NURUDDIN SEBELUM BERJUMPA DENGAN SI NABI PALSU
Pada awalnya, ia hanyalah seorang atheis yang bergabung dengan kaum atheisme India. Pada dirinya, tertanam sifat ambisius yang besar terhadap kekuasaan dan jabatan. Ia juga suka menonjolkan diri. Manakala mulai mengenal Mirza Ghulâm Ahmad si Nabi Palsu, Nûruddin dapat merasakan kecocokan dengannya. Karena ambisi besarnya dapat tersalurkan melalui tangan Ghulam Ahmad. Putra Ghulâm Ahmad menceritakan dalam Sîratul Mahdi (1/141), “Sesungguhnya yang mulia Syaikh Nûruddin sebelumnya terpengaruh dengan atheisme. Namun, setelah bergabung dengan Yang Mulia Ghulâm Ahmad, pemikiran itu berangsur-angsur hilang”.
KEDUDUKAN NURUDDIN
Posisi Nûruddîn sangat penting bagi Ghulam si Nabi Palsu. Tidak ada orang yang menyamai kedudukannya selain Muhammad ‘Ali.
Orang ini memang dikenal pandai. Ia telah mendalami bahasa Arab dan pernah tinggal di Hijaz (Mekah) dalam jangka waktu lama. Penghormatan Mirza Ghulâm Ahmad kepadanya sangat besar sekali. Ini dapat diperhatikan melalui surat-surat yang dikirim si Nabi Palsu kepadanya. Gelar-gelar dan sanjungan tinggi menjadi cirri penyebutan Nûruddin di surat-surat Mirza Ghulâm Ahmad.

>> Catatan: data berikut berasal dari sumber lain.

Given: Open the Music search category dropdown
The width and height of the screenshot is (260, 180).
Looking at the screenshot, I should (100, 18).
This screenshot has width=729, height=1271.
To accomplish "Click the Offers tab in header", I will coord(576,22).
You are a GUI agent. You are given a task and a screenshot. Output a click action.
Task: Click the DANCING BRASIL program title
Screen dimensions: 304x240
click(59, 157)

Sementara si Nabi Palsu menamakan dirinya sebagai khadimnya (pelayannya). Sebagai contoh, Mirza Ghulâm Ahmad menulis kepadanya sebuah surat yang diawali dengan pernyataan:
مولاي المكرم أخي الشيخ الحكيم نور الدين سلمه الله تعالى
السلام عليكم ورحمة الله وبركاته
.........................................
الخادم
غلام أحمد
(Kepada junjunganku yang terhormat, saudaraku, Syaikh yang bijak, Nuruddin. Semoga Allah memberinya keselamatan. Assalamu alaikum warahmatullah wabarakatuh………..al-Khadim Ghulam Ahmad (Maktûb Ghulâm Ila Nûruddîn, dalam himpunan kitab Majmûah Makâtiib al-Ghulâm [5/14, no. 2]
Inilah kebiasaan Mirza Ghulâm Ahmad kepada Nûruddîn, bakal calon khalifahnya. Apakah masuk akal, seorang nabi menyebut-nyebut muridnya (sahabatnya) dengan bahasa dan gelar tinggi semacam ini? [3]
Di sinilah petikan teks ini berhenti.